A entrevista - que toca rapidamente em tópicos-chave como o desmatamento, o código florestal, a atuação do governo Dilma na proteção da Amazônia e em outros tabus como a divisão internacional da proteção da Floresta Amazônica (os quais opto por não discutir nos limites deste breve comentário sobre galinhas) - culmina, a meu ver, na resposta dada pelo biólogo à seguinte pergunta: "O sr. conhece a senadora Kátia Abreu, uma das vozes da bancada ruralista?". Ao que ele responde: "Não conheço, mas diria a ela: Você precisa tomar cuidado para não matar a galinha dos ovos de ouro.
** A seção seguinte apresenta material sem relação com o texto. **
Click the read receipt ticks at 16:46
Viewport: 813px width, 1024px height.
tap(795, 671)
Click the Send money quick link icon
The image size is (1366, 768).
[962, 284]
E o ovo de ouro é a chuva".

Metaforicamente falando, a cena da galinha rebelde à beira do vulcão do Monte Bromo é muito fidedigna ao dilema da floresta amazônica, que vive seus dias de galinha à beira do sacrifício. Só que muito mais do que uma reles galinha, a floresta também bota ovos de ouro. Pouco importa! A bancada ruralista, ali representada de joelhos, permanece à beira do vulcão, ávida de lucros e prosperidade econômica.

Um exemplo de como os ovos de ouro da região amazônica tem virado omelete em beira de vulcão? Basta dar uma olhada nas últimas previsões realizadas pelo Instituto Nacional de Metereologia (Inmet), que alerta para as baixas na humidade relativa do ar no Amazonas. "Os índices por lá estão abaixo de 30%, situação igual, de acordo com o instituto, teria sido registrada naquele estado há mais de 100 anos" (http://www.hojeemdia.com.br/minas/tempo-seco-deixa-belo-horizonte-com-clima-de-deserto-1.326599).
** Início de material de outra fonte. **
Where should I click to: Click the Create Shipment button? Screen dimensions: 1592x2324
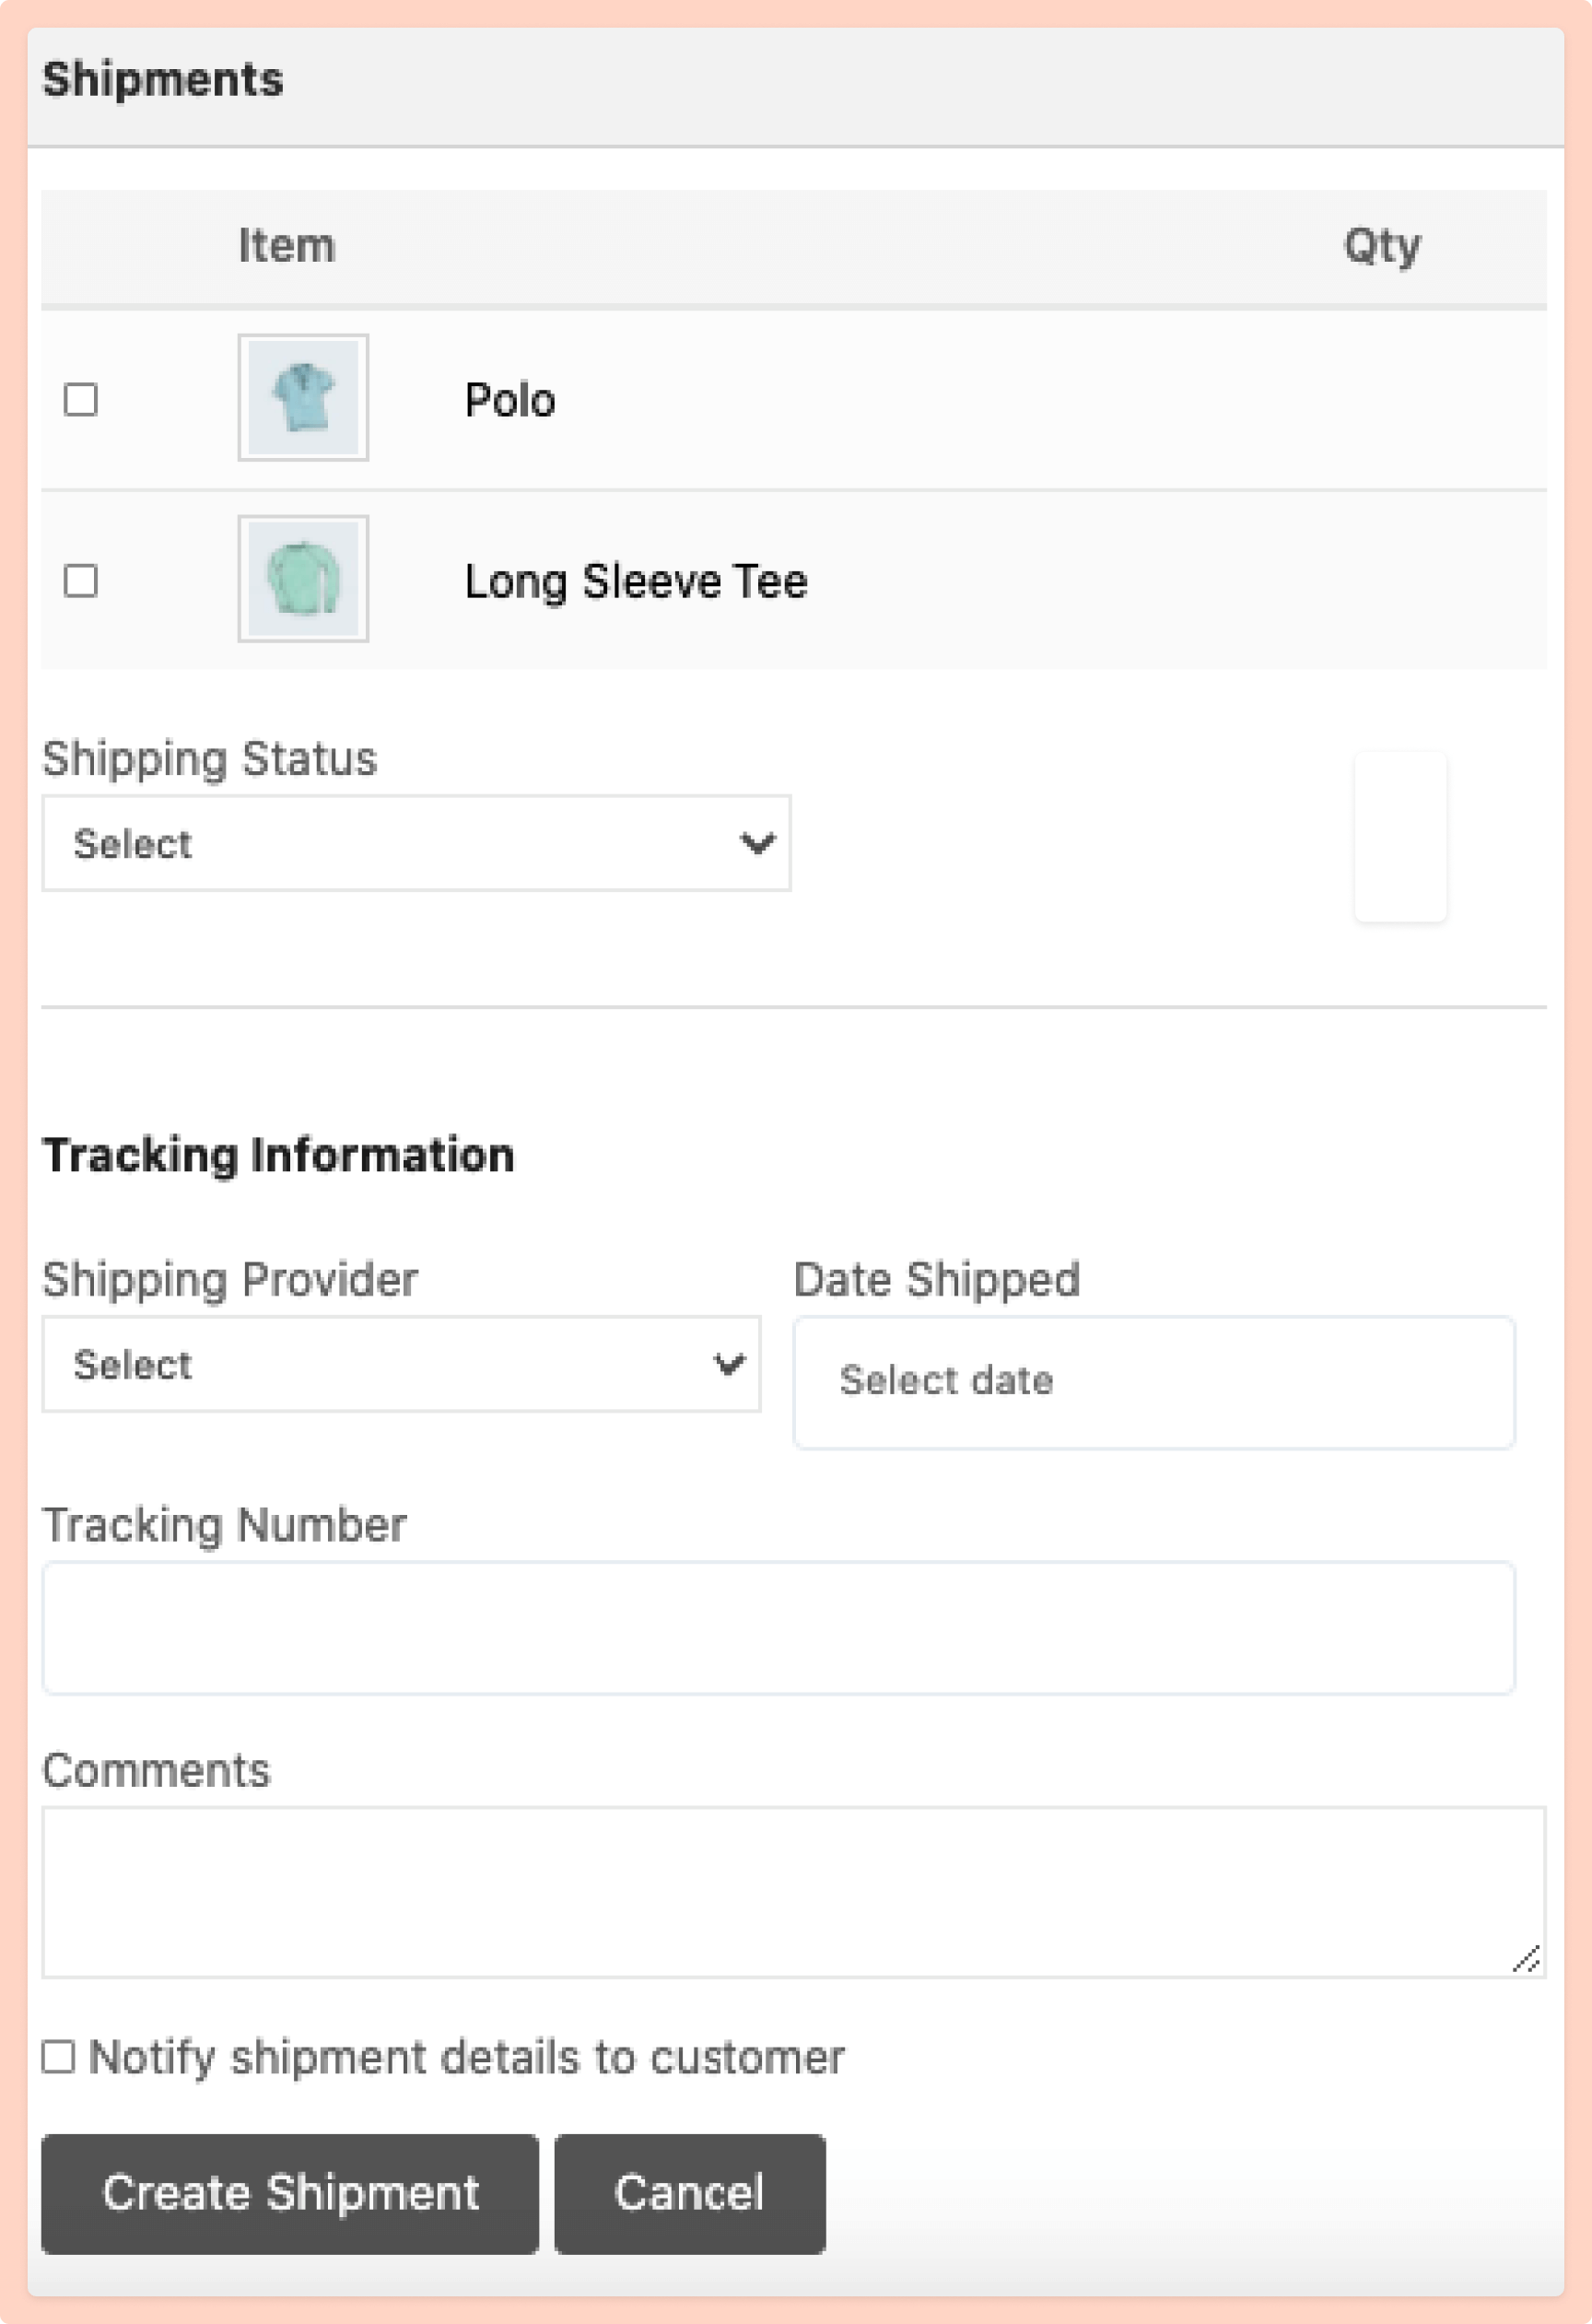(x=290, y=2193)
O problema, como lembra o biólogo americano, é que essa quebra de recordes nas baixas taxas de humidade relativa do ar não favorece ninguém, nem mesmo o agronegócio, que precisa das chuvas para prosperar. Uma possível saída para o dilema da floresta amazônica é acreditar que, um dia, ela vai poder se rebelar sozinha. Uma outra saída, mais política e menos messiânica, é não esperar que a galinha rebelde bata asas e ganhe a liberdade por sua própria conta. Afinal, em um mundo de tantos sacrifícios mesquinhos, será que cabe somente à galinha impedir que sua imolação seja consumada?